Some research, on the other hand, indicates that the predictive value of MCAT scores on USMLE scores may not be consistent and depends on several factors. One study found evidence that, while the predictive value of the MCAT on USMLE Step 1 and Step 3 has remained stable, the MCAT’s predictive value for USMLE Step 2 decreased with each new MCAT version over the course of 36 matriculating classes at the Jefferson Medical College (7). Furthermore, the predictive validity of the MCAT has been shown to be different as a function of different undergraduate institutions (11), the number of times students have taken the exam (12), and the ethnicity of the exam-takers (13). Although the literature supporting moderate predictive value for the MCAT on medical school performance is robust, these findings indicate that the predictive validity of the MCAT remains an important issue to continue to explore, especially considering that each medical school operates in a different context.

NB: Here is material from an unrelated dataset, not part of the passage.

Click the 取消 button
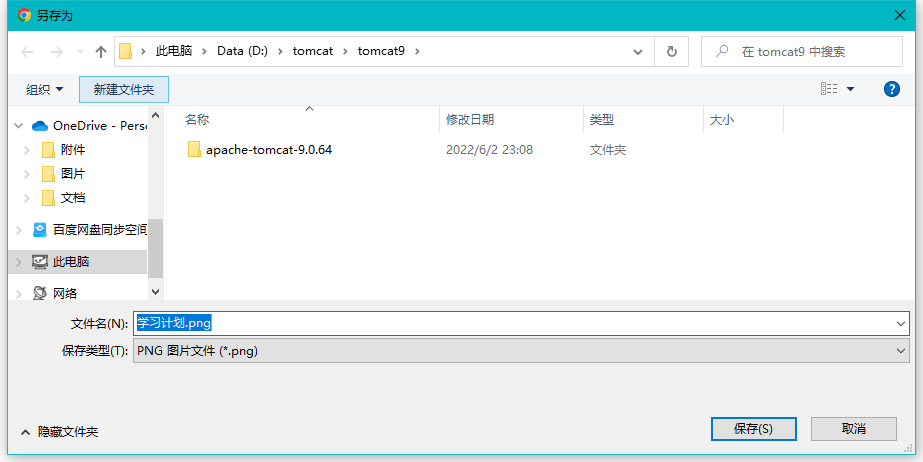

Although most of the current research on MCAT and USMLE scores considers the full range of participants’ scores, admissions committees are most concerned with the students at the extreme ends of the scoring ranges and are less concerned with middle ranges. For students scoring in the middle range of those generally accepted by the institution, the MCAT may not be an important factor for admission. However, admissions committees faced with a candidate who has a low MCAT score but an otherwise strong application need to know whether that student’s low MCAT score should be sufficient to preclude that candidate from admission to the institution. They wonder whether other impressive components of the application might be able to compensate for a low MCAT score in indicating the candidate’s potential to succeed in medical school. However, since success on the USMLE is necessary for licensure, low USMLE scores can outweigh other measurements of success, such as course grades or even clinical performance, if they preclude the student from licensure or from a successful residency match. Therefore, it is important to determine whether a student who scores in the bottom range of MCAT scores is particularly likely to also score in the bottom range of USMLE scores.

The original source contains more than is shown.